I was watching some episodes of the newest incarnation of the series (the tenth reboot of the series, if you can believe that) and it's really, really good. It's smart without being cynical. I particularly like the re-imagining of Fred as amazingly obtuse and obsessed with traps. (He subscribes to Traps Illustrated, but only for the articles.) Gary Cole is his dad, the mayor and he's just as great. Matthew Lillard, who was Shaggy in the live action movies (a role that he was born to play) is the voice of Shaggy, and Casey Kasem, who had provided the voice Shaggy for the previous 40-odd years is the voice of Shaggy's dad.
It seems that it took some cues from Buffy the Vampire Slayer (which in turn owes a debt to earlier incarnations of Scooby Doo) in that it's mostly episodic, but there is also an overarching mystery for the season.
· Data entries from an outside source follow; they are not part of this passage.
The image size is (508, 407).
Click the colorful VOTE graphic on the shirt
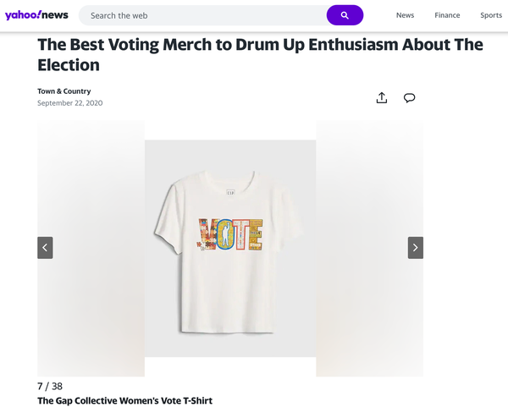point(229,234)
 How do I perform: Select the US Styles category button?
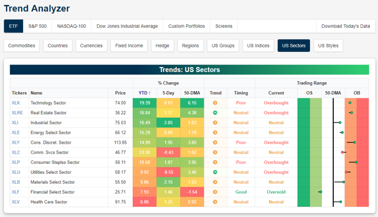(x=328, y=46)
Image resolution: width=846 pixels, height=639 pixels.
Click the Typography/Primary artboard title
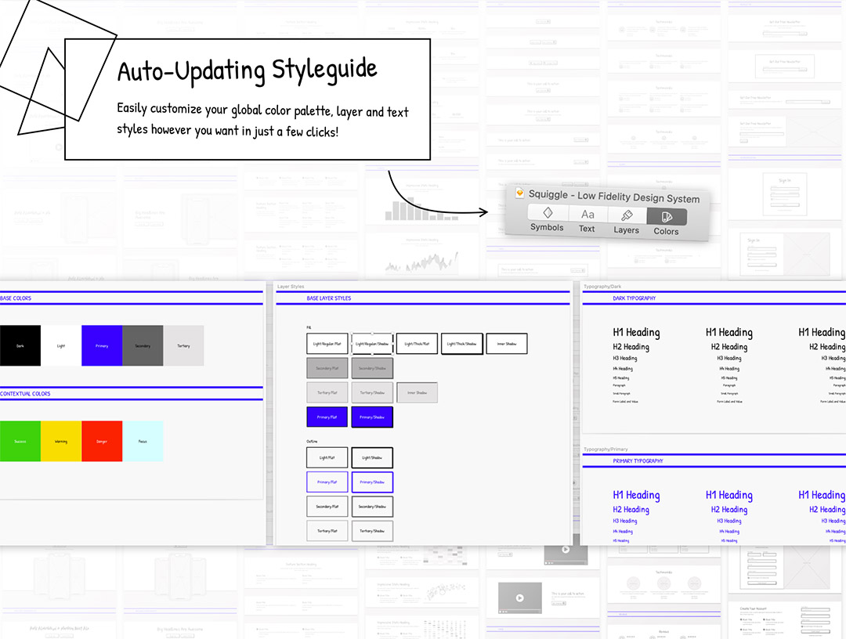tap(606, 449)
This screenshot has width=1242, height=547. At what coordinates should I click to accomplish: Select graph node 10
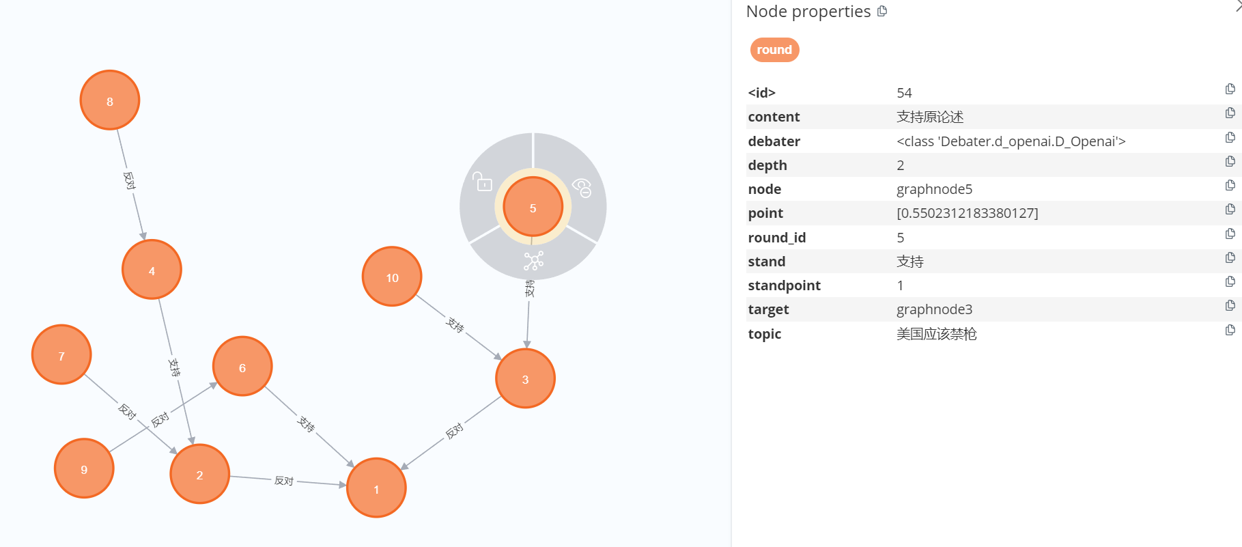pos(392,277)
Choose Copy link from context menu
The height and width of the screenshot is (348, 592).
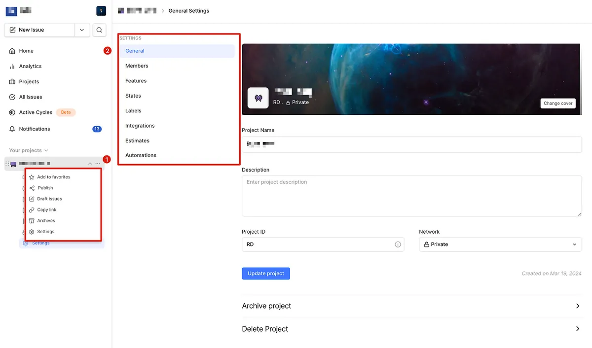pos(47,210)

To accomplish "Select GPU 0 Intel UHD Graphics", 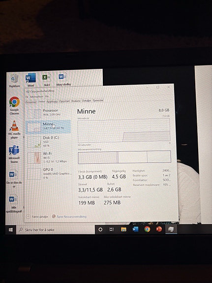I will pos(48,173).
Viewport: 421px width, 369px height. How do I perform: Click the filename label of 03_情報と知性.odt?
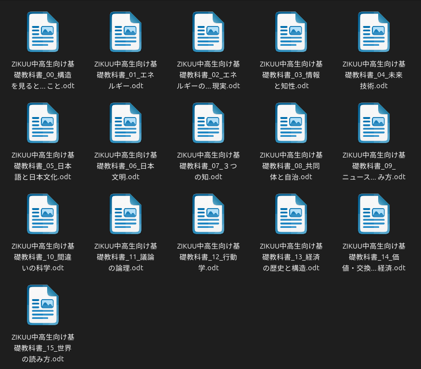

List of ten things that make the series great:
- Matthew Sweet composed the title theme.
- There was a character named H.P. Hatecraft, who writes Mythos stories "in order to gain access to the lucrative world of plushy monster toys" and is voiced by Jeffrey "Reanimator" Combs. His teaching assistant is named Howard E. Robertson. Harlan Ellison played himself in the same episode.
- It seems like the entire cast of Arrested Development is going to be on there sooner or later!
- Daphne's sister talks like Al Pacino in Scent of a Woman, complete with hoowas!
- There's a scene where Scooby gets in a forklift to fight off a robot dog in a scene that seems to be an homage to the power lifter fight at the end of Aliens.
- Fred wears his ascot even when swimming.
- Gary Cole is Fred's dad, and expresses his surprise with amusing exclamations, including at one point, "by Grapthar's Hammer, Fred!"
- The series features a super-intelligent parrot named Professor Pericles, who masterminds an escape from the pet asylum where he is being held. The same episode has Yogi Bear strapped to a gurney like Hannibal Lecter.
- It's a little thing, but when the lights go out when Daphne is alone in the library, she turns on her cell phone to use as a light source, which struck me as an entirely sensible thing to do.
- Velma's parents run a mystery museum and the exhibits are all monsters from the original series.